START Extracted entries

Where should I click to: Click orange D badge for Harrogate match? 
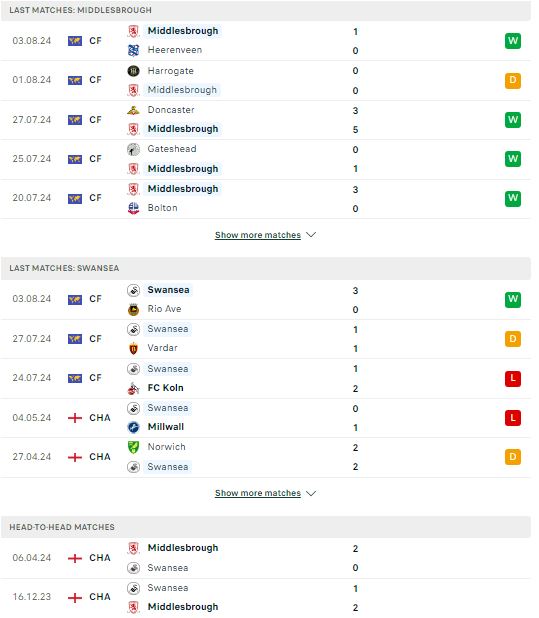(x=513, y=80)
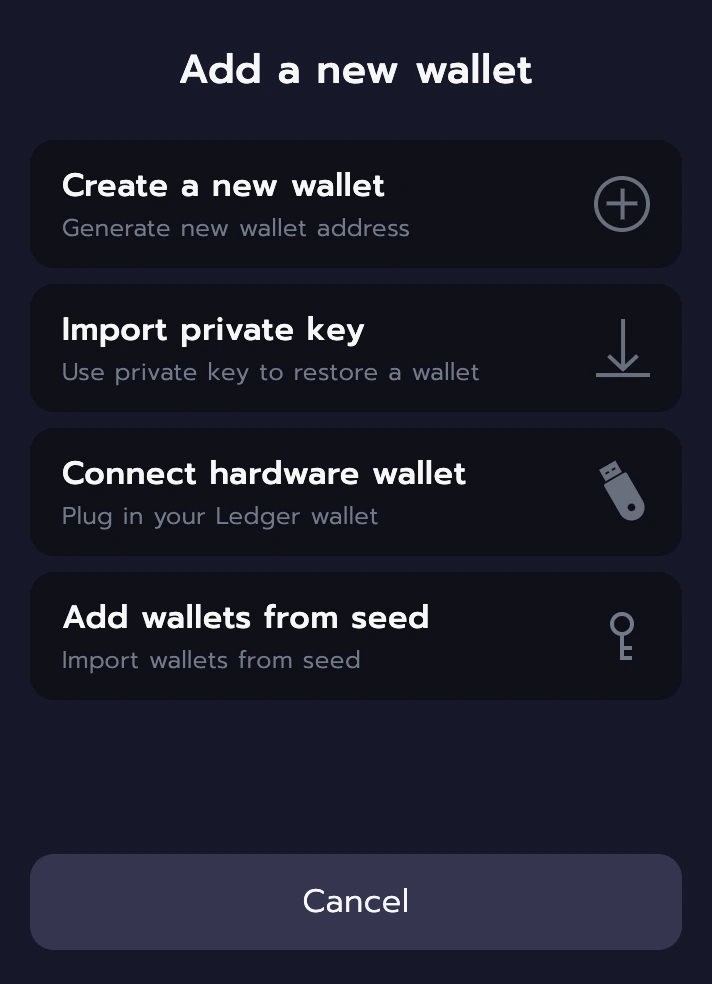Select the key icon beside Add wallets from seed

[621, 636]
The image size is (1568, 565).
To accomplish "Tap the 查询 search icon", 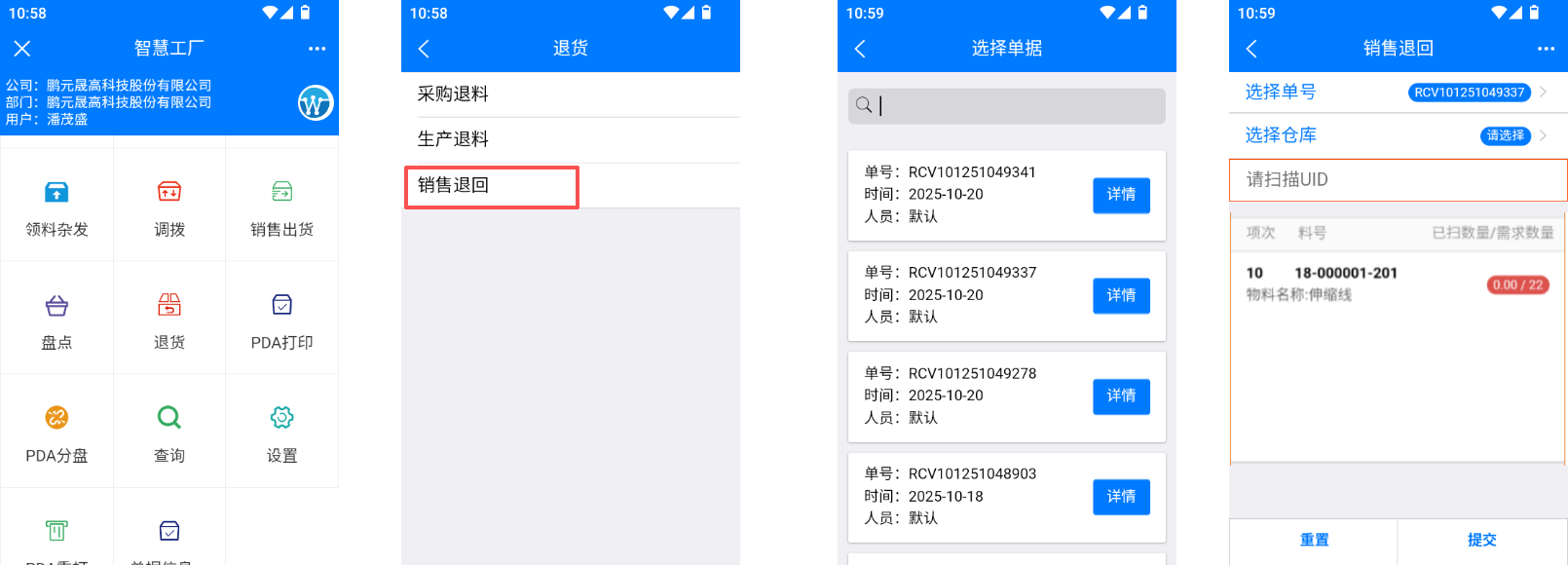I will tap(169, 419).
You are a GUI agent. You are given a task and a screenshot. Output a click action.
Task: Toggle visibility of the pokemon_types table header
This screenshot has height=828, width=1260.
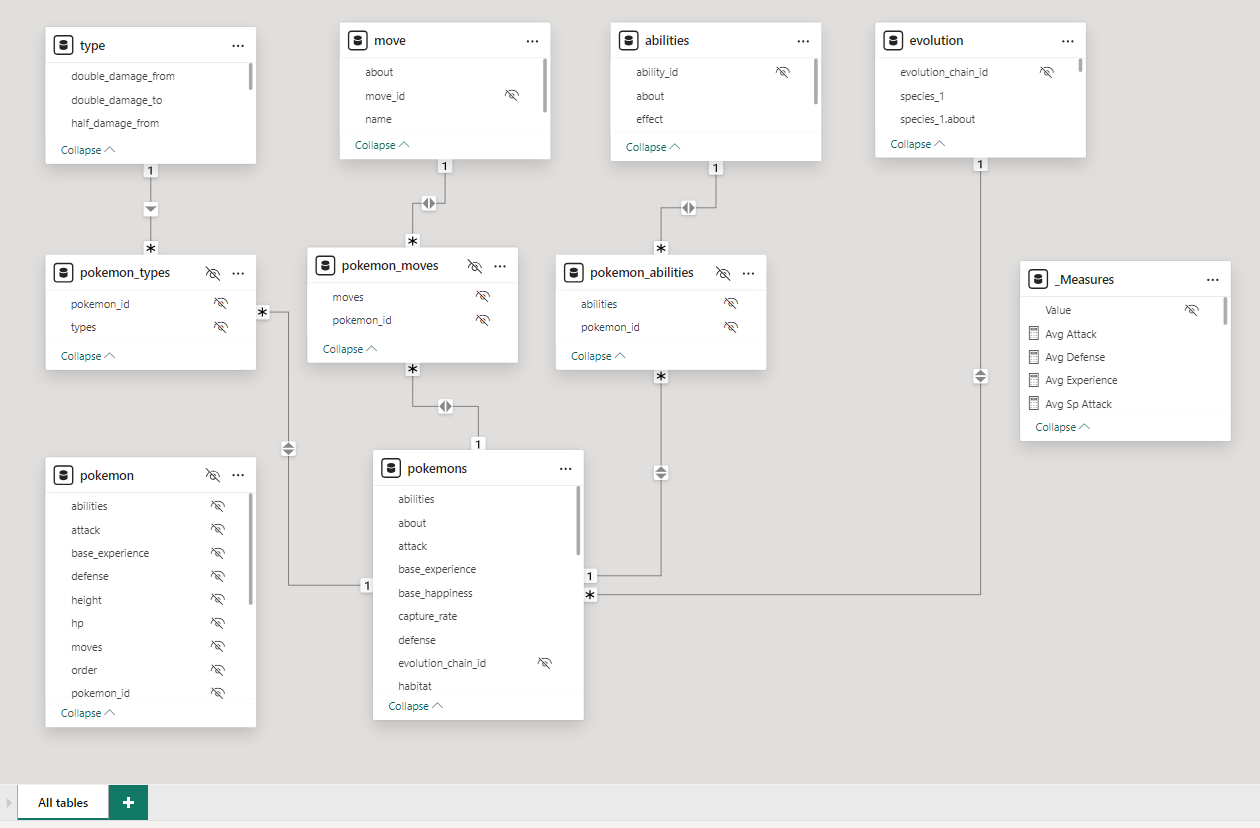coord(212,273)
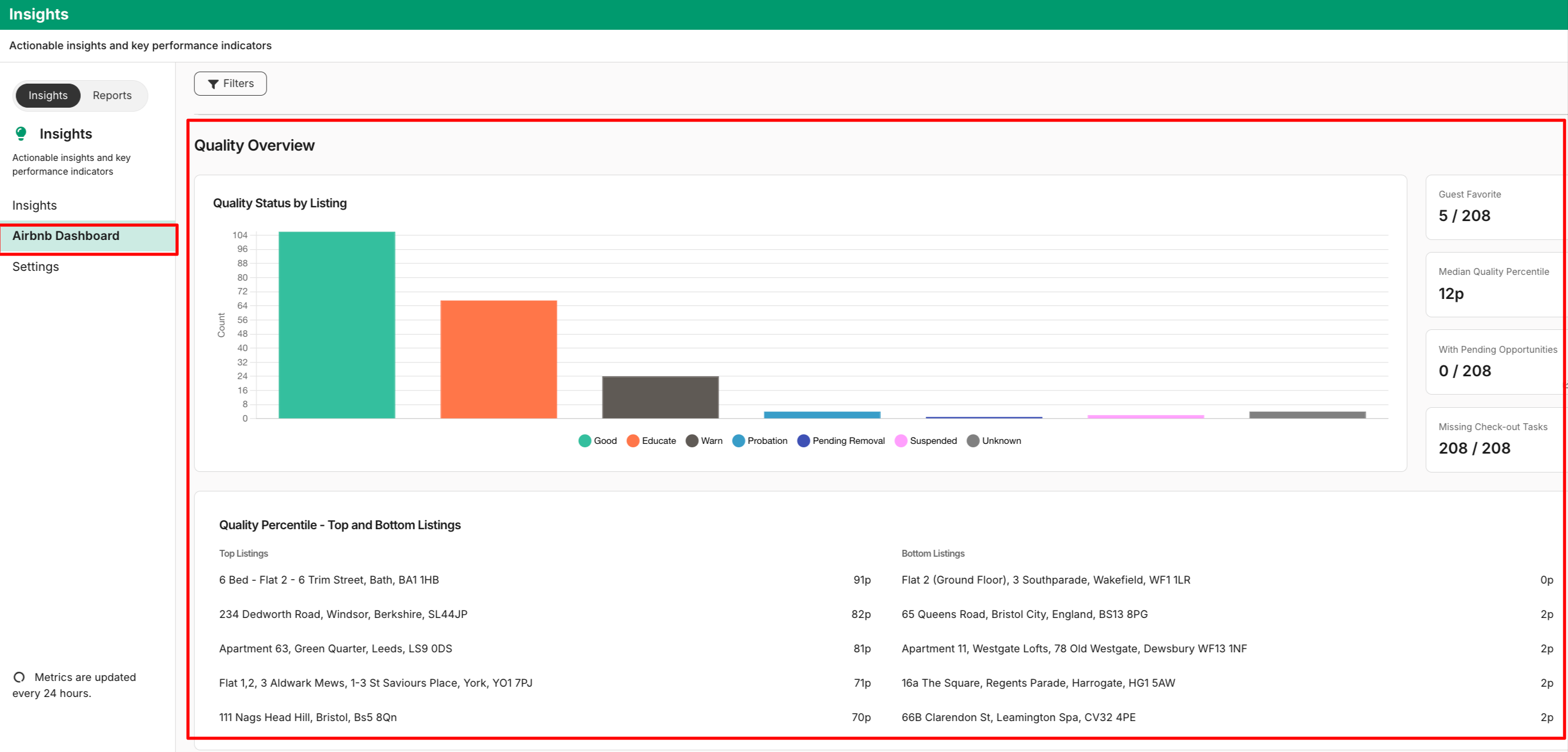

END Extracted entries

▶ _Aim of the exercise_
Output the items from the line containing "You are a GUI" through the end of the items, both ends included, as a two-column CSV with the columns instruction and response. Write one row per item, putting its text and its answer each in a single quoted field with line breaks replaced by spaces, and leave the pictures out.

▶ _Solution to this problem_
instruction,response
"You are a GUI agent. You are given a task and a screenshot. Output a click action. Task: Toggle visibility of the pokemon_types table header This screenshot has height=828, width=1260.","coord(212,273)"